Hashem Omrani, Zijiang Yang and Raha Imanirad (2024), "Estimating and Predicting the Human Development Index with Uncertain Data: A Common Weight Fuzzy Benefit-of-the-Doubt Machine Learning Approach", Annals of Operations Research, 1-39.
KeywordsAbstract
One of the most important composite indicators (CIs) to assess the development of countries or regions is the human development index (HDI) which is used by the United Nations (UN) to rank countries. HDI has three dimensions including healthy life, population education, and standard of living. A total of four different sub-indicators are defined for these three dimensions.

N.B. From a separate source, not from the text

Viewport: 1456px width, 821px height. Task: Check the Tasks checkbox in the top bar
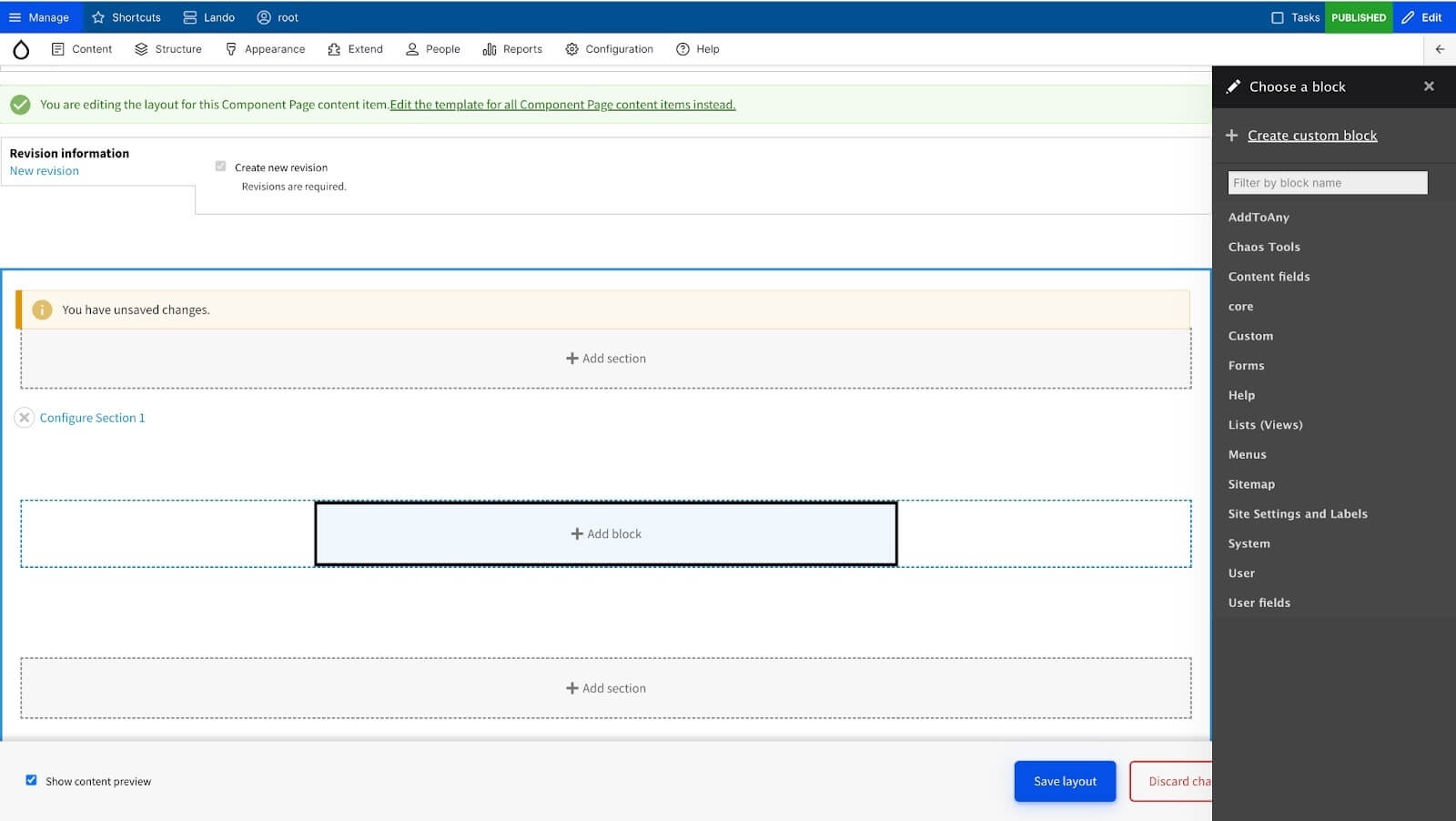(x=1278, y=16)
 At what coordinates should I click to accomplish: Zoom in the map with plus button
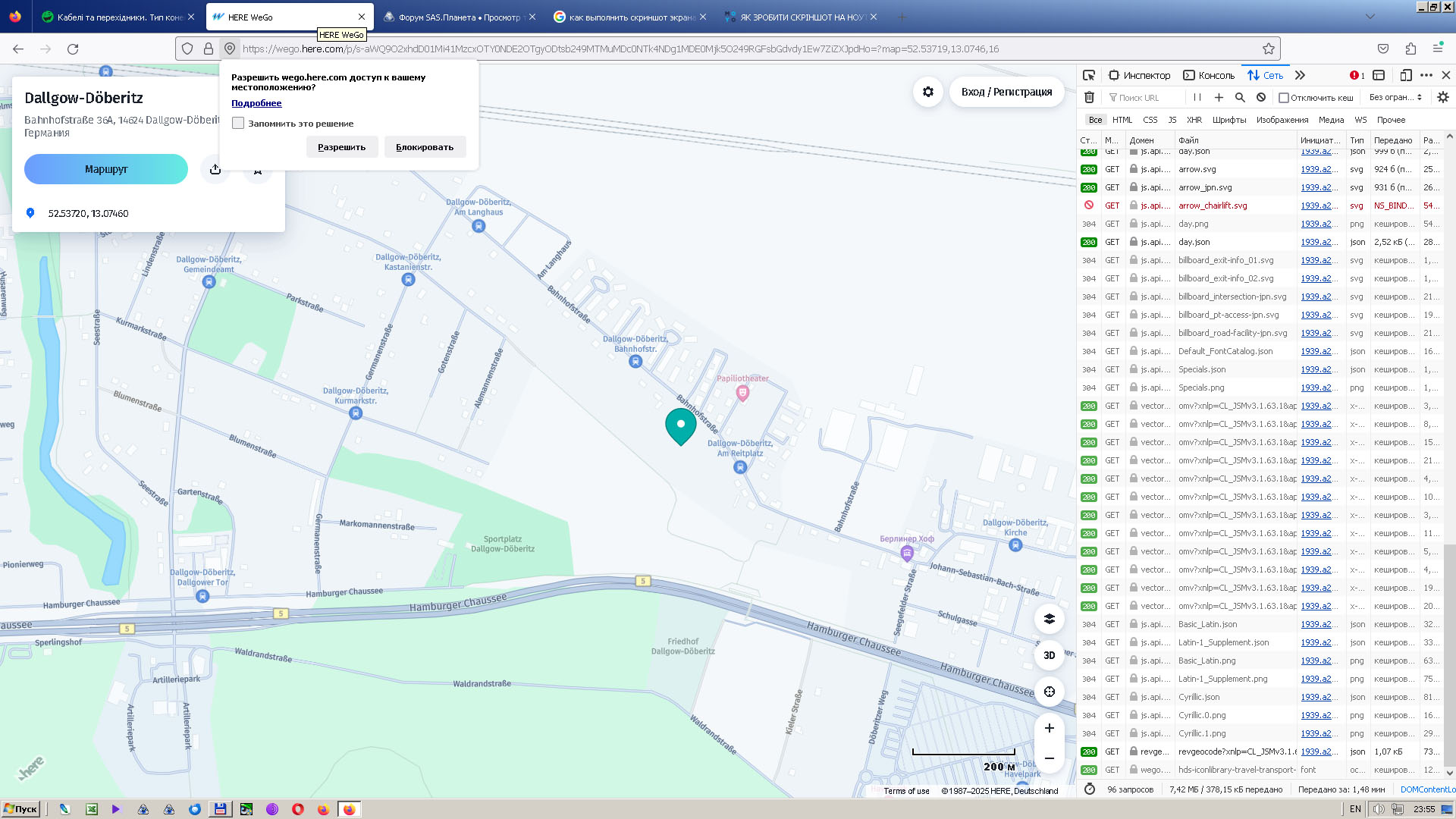click(1049, 728)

The UN evaluates and ranks all countries using a simple arithmetic or geometric average of the sub-indicators and then categorizes the countries into four different groups based on their HDI scores. To measure the HDI, the benefit-of-the-doubt (BOD) model is used by researchers instead of the geometric mean. The conventional BOD model has some main drawbacks. The first is not accounting for data uncertainty, and the second is evaluating countries using different weights for the same sub-indicators. Furthermore, BOD model is not capable of predicting countries’ future HDI scores. To overcome these deficiencies, this paper proposes a common weight fuzzy BOD (CWFBOD) model to measure the HDI scores. First, to take into account the uncertainty, data are considered fuzzy numbers, and a fuzzy BOD model (FBOD) is introduced. Then, to find a set of common weights for the three dimensions of HDI, the proposed FBOD model is transformed into a multiple-objective CWFBOD model. To convert and solve the multiple objective CWFBOD model to a single objective model, a fuzzy theory approach is used. In addition, of predicting the future HDI scores of countries, an artificial neural network (ANN) is designed and trained, where the original data on sub-indicators health, education, and income are considered as the features, and the HDI scores generated by CWBOD are assumed as the target of ANN. Finally, this study applies the fuzzy C-Means clustering technique to cluster all countries into four different clusters based on the HDI scores generated by FBOD and CWFBOD models. To illustrate the ability of the proposed methodology, the HDI scores of 190 countries during the period of 2015–2021 have been estimated and predicted. The results show that the proposed integrated methodology can be effectively used to estimate and predict the HDI scores as well as to cluster countries.